- **Reading passage**
-- -- --

BY BATANAI MATSIKA
Piggy recalls that the trading of CFI Holdings was suspended in 2018 because of several reasons, such as the failure to comply with listing rules and corporate governance issues.
As a result, most shareholders have had their funds trapped in the stock for some time now. It has also been reported that these breaches were triggered by wrangling between two major shareholders; Messina Investments and Stalap.
Messina Investments is Nicholas van Hoogstraten’s investment vehicle, while Stalap is jointly owned by the National Social Security Authority (Nssa) and Zimre Holdings Limited (ZHL).
Most investors or analysts that have attended AGMs or EGMs where van Hoogstraten is present would confirm that he is indeed a vocal and agile investor. In fact, van Hoogstraten allegedly opposed any fresh capital requests by CFI.
He also demanded that the sale of 81% of Langford Estate to Fidelity Life Assurance in 2016 be reversed, alleging irregularities.

-- -- --

- **Data excerpt**
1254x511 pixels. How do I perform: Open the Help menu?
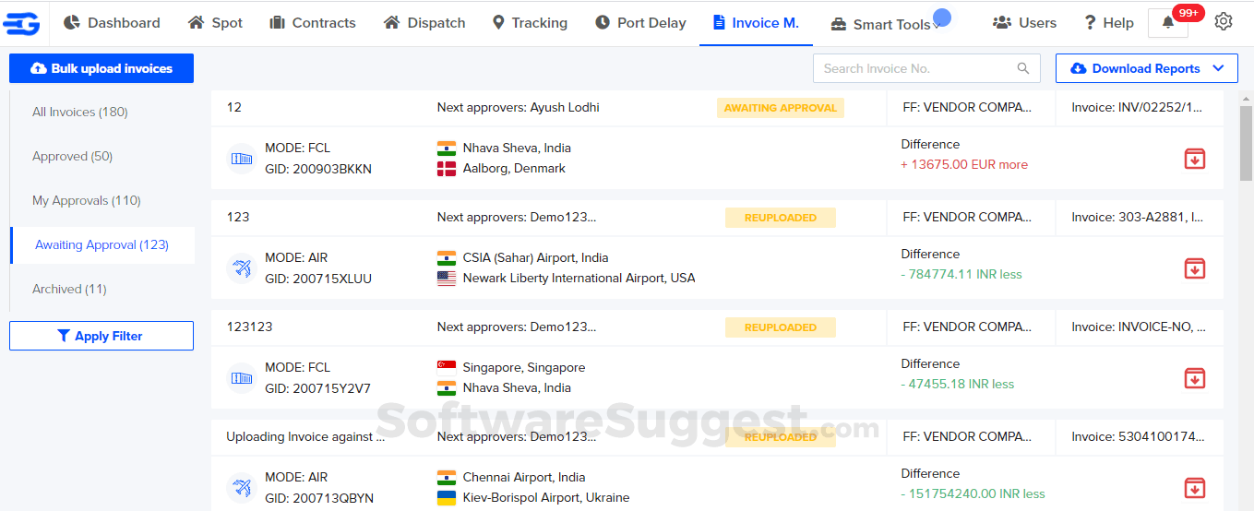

-- -- --

- **Your goal**
Copy the stretch of the CFI Holdings article above from "Messina Investments is" through "requests by CFI.", word for word.

- **The solution**
Messina Investments is Nicholas van Hoogstraten’s investment vehicle, while Stalap is jointly owned by the National Social Security Authority (Nssa) and Zimre Holdings Limited (ZHL).
Most investors or analysts that have attended AGMs or EGMs where van Hoogstraten is present would confirm that he is indeed a vocal and agile investor. In fact, van Hoogstraten allegedly opposed any fresh capital requests by CFI.